Web App Firewalls: How to Evaluate, Buy and Implement

The web application firewall (WAF) market is still undefined, with many dissimilar products falling under the WAF umbrella. Here's what you need to know.

By Mary Brandel
Wed, June 10, 2009

CSO — A Web application firewall (WAF) is designed to protect Web applications against common attacks such as cross-site scripting and SQL injection. Whereas network firewalls defend the perimeter of the network, WAFs sit between the Web client and Web server, analyzing application-layer traffic for violations in the programmed security policy, says Michael Cobb, founder of Cobweb Applications, a security consultancy.

While some traditional firewalls provide a degree of application awareness, it's not with the granularity and specificity that WAFs provide, says Diana Kelley, founder of consultancy Security Curve. For instance, the WAF can detect whether an application is not behaving the way it was designed to, and it enables you to write specific rules to prevent that kind of attack from reoccurring.

WAFs also differ from intrusion prevention systems. "It's a very different technology--it's not signature-based, it's behavioral, and it protects against vulnerabilities you [inadvertently] create yourself," says Greg Young, an analyst at Gartner.

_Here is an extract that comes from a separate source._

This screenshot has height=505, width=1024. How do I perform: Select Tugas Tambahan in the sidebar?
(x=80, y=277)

One of the primary drivers for WAFs today is the Payment Card Industry Data Security Standard (PCI DSS), which identifies two ways of being in compliance: WAFs and code review. (See Source Code Analysis Tools: How to Choose and Use Them.) But another driver is simply the growing recognition that attacks are moving from the network to applications. In a study by WhiteHat Security, which assessed 877 websites from January 2006 to December 2008, 82 percent had at least one issue of high, critical or urgent severity.

Main WAF Attributes

The web application firewall market is still undefined, with many dissimilar products falling under the WAF umbrella. "Many products provide functionality above and beyond what one would consider a firewall," says Ramon Krikken, research analyst at Burton Group. "This makes products hard to evaluate and compare." In addition, new vendors are entering the market, by expanding existing non-WAF products into the integrated segment.

Here are the attributes that a WAF should have, according to a list provided by Ofer Shezaf, founder of research and consulting firm Xiom:

* Have intimate understanding of HTTP. WAFs need to fully parse and analyze HTTP to be effective.

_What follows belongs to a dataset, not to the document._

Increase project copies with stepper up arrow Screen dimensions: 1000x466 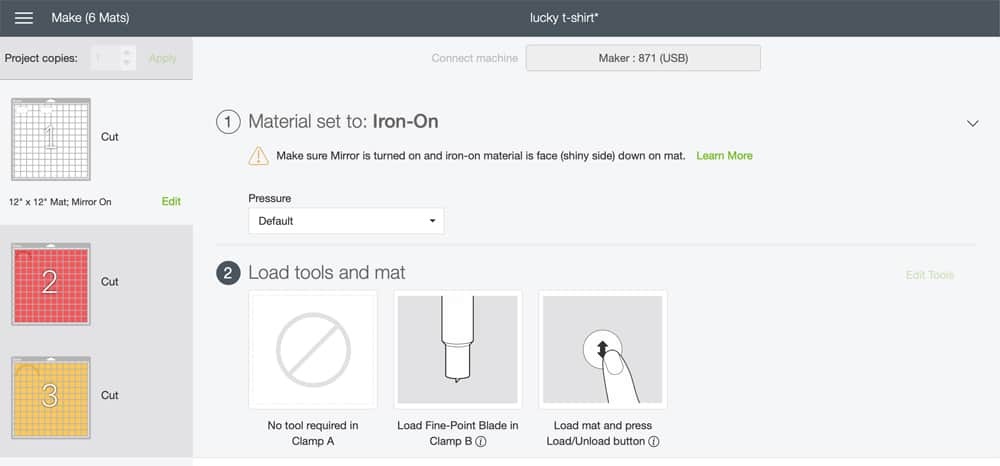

* Provide a positive security model. A positive security policy allows only traffic known to be valid to pass through. Sometimes called "whitelisting," this provides an external input validation shield over the application.

* Application-layer rules. Because of the high maintenance cost, a positive security model should be augmented by a signature-based system. But since Web applications are custom-coded, traditional signatures targeting known vulnerabilities are not effective. WAF rules should be generic and detect any variant of an attack, such as SQL injection.